Aim of the exercise –
Rewrite the records starting at the line that contains "Task: Select the 14MM" and ending at the line that contains "Action: (x=299, y=684)", switching "label" to "marker" and leaving everything else unchanged.

■ ■ ■ ■ ■

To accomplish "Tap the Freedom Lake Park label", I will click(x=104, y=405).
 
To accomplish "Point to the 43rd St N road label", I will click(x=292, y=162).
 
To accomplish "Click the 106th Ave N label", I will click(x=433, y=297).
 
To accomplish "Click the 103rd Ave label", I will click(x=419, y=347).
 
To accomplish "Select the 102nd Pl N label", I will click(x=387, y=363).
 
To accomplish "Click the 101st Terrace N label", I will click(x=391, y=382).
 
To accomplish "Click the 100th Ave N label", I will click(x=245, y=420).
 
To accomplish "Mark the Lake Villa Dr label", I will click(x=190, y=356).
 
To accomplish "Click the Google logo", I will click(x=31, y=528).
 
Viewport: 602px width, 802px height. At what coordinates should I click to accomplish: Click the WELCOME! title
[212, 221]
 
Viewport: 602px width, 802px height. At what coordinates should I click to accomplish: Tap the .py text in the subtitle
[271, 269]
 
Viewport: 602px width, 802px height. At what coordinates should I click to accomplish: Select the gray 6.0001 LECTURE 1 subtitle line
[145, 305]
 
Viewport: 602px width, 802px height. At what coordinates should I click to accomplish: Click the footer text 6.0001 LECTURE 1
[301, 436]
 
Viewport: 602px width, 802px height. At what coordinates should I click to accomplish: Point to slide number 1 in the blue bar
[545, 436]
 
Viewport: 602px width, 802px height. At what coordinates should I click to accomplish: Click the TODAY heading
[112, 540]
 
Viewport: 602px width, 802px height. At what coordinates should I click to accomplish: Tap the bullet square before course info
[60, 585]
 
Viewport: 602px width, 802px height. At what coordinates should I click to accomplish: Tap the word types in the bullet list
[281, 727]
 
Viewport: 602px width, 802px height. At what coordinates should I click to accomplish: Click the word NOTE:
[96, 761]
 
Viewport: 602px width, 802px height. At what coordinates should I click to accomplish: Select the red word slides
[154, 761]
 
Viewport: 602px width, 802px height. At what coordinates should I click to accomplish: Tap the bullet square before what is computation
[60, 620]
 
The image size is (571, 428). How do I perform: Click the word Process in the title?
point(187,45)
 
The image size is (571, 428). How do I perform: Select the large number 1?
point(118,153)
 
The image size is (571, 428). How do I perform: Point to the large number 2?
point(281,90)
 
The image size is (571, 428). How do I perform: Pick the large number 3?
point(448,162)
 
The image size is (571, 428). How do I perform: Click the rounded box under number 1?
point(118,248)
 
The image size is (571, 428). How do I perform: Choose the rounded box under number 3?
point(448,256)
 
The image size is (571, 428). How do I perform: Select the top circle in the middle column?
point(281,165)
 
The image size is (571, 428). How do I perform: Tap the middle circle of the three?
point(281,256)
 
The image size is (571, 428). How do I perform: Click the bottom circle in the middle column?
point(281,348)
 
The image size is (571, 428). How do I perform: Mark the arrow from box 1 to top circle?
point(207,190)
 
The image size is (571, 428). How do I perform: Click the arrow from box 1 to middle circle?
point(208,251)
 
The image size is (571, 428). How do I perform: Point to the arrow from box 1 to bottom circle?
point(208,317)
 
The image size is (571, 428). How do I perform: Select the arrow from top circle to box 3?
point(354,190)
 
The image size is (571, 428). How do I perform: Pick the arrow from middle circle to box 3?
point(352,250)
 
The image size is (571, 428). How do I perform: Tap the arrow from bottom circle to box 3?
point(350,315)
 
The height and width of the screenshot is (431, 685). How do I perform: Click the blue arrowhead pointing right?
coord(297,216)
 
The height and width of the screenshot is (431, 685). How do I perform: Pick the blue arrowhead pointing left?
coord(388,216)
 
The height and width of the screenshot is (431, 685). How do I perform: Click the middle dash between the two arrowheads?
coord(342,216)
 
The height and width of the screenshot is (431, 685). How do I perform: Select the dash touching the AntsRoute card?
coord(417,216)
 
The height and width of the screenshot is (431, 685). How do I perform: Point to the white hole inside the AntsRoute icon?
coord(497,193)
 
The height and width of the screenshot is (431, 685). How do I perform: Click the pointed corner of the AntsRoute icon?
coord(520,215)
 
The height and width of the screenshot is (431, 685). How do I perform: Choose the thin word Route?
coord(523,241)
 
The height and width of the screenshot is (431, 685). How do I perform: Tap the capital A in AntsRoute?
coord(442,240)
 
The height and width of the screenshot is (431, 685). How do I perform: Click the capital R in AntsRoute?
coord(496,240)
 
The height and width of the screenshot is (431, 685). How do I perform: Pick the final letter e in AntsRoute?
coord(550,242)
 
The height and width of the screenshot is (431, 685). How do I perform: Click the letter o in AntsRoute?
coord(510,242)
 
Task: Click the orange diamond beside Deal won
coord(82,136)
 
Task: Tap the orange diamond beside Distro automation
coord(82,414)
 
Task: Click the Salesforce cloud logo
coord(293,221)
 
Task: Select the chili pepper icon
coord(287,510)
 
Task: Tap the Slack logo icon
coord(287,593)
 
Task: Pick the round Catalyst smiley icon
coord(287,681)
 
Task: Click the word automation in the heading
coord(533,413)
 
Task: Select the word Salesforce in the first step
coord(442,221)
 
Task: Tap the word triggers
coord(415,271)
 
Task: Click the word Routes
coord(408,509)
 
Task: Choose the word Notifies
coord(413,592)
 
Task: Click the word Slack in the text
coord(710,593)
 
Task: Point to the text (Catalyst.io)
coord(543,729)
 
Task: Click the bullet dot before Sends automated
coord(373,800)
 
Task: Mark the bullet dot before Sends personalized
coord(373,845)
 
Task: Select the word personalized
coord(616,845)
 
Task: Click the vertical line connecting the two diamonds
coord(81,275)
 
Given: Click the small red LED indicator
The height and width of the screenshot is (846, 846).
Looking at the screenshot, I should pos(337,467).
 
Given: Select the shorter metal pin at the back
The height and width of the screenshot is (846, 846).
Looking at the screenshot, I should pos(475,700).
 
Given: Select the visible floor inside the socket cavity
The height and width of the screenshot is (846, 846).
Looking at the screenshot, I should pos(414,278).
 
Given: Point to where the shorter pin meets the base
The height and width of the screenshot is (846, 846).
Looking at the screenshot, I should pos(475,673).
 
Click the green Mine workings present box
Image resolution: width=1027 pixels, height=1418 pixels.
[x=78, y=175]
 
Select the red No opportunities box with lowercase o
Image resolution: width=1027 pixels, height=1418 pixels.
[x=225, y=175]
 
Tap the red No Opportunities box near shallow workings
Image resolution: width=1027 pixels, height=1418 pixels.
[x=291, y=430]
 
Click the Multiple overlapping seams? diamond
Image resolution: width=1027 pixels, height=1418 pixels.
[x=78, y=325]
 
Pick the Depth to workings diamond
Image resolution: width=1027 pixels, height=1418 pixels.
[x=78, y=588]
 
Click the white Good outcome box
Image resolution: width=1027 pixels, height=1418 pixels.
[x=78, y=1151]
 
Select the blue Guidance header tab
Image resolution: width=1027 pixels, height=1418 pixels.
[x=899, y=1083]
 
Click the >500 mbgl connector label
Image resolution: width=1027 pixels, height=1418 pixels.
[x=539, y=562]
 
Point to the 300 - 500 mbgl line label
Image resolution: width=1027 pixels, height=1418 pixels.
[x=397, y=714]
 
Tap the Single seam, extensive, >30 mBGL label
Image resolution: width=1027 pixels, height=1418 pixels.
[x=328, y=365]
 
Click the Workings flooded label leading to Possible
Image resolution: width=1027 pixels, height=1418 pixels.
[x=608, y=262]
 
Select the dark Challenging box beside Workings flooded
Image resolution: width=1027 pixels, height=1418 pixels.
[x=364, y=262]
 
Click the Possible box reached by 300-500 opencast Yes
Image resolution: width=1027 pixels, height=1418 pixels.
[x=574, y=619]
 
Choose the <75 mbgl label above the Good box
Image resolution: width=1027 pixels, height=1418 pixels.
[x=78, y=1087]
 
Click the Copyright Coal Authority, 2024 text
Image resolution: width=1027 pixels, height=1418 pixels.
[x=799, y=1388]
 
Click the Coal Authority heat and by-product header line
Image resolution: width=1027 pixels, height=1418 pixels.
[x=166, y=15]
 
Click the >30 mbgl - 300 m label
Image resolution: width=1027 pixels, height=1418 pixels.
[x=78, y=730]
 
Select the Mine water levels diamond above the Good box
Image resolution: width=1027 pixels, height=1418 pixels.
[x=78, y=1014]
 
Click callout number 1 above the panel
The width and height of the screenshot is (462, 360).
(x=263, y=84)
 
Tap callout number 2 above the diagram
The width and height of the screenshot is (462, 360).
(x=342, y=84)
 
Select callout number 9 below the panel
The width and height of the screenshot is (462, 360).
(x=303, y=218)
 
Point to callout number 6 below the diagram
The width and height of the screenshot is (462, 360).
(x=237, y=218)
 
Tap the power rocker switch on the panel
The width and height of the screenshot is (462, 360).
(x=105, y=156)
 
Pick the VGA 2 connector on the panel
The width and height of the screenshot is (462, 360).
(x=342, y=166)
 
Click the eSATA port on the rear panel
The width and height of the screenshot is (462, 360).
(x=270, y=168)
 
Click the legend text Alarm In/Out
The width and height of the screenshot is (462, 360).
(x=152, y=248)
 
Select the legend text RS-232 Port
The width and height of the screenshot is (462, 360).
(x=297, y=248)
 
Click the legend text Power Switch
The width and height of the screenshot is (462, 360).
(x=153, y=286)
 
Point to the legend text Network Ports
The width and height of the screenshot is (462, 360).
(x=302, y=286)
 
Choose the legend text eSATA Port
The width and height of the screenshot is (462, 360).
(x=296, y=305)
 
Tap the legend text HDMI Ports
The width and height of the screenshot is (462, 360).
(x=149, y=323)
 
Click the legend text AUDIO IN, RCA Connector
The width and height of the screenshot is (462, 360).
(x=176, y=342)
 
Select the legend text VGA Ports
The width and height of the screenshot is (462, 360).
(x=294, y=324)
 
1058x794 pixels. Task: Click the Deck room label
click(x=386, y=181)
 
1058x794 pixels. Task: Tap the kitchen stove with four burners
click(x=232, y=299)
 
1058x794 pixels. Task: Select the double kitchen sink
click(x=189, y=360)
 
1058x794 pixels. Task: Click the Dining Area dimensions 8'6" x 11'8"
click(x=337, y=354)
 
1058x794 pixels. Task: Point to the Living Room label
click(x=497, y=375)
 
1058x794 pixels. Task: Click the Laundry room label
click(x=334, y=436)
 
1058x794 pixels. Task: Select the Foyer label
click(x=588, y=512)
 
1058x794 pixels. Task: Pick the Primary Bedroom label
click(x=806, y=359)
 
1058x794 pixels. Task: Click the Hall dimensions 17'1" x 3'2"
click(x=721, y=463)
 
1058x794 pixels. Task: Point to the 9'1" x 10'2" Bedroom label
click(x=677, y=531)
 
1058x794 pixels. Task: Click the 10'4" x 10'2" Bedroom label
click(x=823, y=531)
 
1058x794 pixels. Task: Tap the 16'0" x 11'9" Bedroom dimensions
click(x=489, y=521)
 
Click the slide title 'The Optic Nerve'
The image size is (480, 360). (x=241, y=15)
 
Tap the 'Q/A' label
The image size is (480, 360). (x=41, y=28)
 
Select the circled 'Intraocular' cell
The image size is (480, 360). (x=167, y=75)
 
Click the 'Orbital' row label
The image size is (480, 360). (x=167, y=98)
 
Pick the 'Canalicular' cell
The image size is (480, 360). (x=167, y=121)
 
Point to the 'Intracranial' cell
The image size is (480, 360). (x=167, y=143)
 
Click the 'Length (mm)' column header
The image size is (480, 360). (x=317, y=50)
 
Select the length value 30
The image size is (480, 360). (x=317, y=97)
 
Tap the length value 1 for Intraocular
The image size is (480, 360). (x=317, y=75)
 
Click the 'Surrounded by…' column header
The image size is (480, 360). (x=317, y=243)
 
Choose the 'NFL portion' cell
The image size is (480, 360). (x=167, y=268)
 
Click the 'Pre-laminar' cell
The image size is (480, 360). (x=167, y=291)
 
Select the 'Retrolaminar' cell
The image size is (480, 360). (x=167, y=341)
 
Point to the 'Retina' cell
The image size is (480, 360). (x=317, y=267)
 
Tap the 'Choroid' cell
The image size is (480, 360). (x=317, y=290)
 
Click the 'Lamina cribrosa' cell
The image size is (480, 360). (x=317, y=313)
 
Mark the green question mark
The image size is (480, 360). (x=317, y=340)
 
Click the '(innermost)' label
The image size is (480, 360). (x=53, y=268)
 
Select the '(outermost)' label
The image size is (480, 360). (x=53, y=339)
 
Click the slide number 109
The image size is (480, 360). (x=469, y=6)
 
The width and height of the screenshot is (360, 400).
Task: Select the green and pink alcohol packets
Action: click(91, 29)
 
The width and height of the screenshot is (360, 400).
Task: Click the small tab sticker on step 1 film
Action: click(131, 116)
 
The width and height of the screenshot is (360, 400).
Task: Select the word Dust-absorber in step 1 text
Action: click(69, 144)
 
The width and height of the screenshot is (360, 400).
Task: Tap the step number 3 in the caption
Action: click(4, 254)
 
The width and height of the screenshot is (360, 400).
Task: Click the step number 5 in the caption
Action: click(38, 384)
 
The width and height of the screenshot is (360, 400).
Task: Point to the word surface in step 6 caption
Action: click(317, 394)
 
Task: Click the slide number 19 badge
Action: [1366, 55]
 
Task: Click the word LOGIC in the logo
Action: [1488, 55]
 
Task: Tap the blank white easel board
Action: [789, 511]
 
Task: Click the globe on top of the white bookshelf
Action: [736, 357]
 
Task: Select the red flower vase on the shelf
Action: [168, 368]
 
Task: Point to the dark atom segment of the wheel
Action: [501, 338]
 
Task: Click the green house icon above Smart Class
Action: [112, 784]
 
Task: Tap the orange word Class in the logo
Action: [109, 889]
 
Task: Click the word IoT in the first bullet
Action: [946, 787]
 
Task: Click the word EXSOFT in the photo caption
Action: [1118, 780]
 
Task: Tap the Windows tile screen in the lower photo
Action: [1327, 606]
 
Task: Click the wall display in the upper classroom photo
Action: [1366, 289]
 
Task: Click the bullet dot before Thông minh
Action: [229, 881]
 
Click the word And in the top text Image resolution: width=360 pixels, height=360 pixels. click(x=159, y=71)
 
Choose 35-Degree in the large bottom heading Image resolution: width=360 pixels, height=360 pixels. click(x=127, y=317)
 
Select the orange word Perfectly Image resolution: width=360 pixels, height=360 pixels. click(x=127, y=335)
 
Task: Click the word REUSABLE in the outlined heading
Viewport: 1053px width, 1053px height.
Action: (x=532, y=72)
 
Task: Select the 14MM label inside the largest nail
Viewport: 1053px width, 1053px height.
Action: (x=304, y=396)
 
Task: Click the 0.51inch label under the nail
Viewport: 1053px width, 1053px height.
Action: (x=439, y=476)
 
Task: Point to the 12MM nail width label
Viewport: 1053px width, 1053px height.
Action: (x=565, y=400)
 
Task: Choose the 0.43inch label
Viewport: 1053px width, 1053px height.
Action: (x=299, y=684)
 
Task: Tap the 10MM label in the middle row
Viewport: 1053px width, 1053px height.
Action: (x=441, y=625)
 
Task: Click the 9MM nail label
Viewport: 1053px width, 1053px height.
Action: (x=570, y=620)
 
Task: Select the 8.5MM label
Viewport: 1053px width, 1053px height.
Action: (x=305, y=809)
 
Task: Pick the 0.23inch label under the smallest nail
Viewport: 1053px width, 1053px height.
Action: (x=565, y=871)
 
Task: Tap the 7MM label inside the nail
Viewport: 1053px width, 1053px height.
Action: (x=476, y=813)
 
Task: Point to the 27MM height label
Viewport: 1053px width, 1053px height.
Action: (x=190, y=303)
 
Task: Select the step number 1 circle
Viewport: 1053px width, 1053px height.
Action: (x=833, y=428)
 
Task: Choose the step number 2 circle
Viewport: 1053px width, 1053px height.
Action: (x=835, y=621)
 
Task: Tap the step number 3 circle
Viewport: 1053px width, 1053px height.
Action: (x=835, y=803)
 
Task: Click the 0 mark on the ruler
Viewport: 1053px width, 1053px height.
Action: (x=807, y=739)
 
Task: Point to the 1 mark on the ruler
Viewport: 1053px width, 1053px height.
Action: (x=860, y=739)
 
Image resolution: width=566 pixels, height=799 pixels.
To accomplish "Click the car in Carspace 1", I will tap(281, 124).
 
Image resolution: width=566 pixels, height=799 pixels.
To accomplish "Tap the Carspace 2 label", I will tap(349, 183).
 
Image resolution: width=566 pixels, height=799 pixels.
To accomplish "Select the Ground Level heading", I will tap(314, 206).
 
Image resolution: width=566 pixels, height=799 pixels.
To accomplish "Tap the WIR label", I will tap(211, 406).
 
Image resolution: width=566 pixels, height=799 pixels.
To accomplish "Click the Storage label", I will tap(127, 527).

■ ■ ■ ■ ■

Reply to the exercise –
Task: Select the 14MM marker inside the largest nail
Viewport: 1053px width, 1053px height.
Action: (x=304, y=396)
 
Task: Click the 0.51inch marker under the nail
Viewport: 1053px width, 1053px height.
Action: (x=439, y=476)
 
Task: Point to the 12MM nail width marker
Viewport: 1053px width, 1053px height.
Action: (x=565, y=400)
 
Task: Choose the 0.43inch marker
Viewport: 1053px width, 1053px height.
Action: (x=299, y=684)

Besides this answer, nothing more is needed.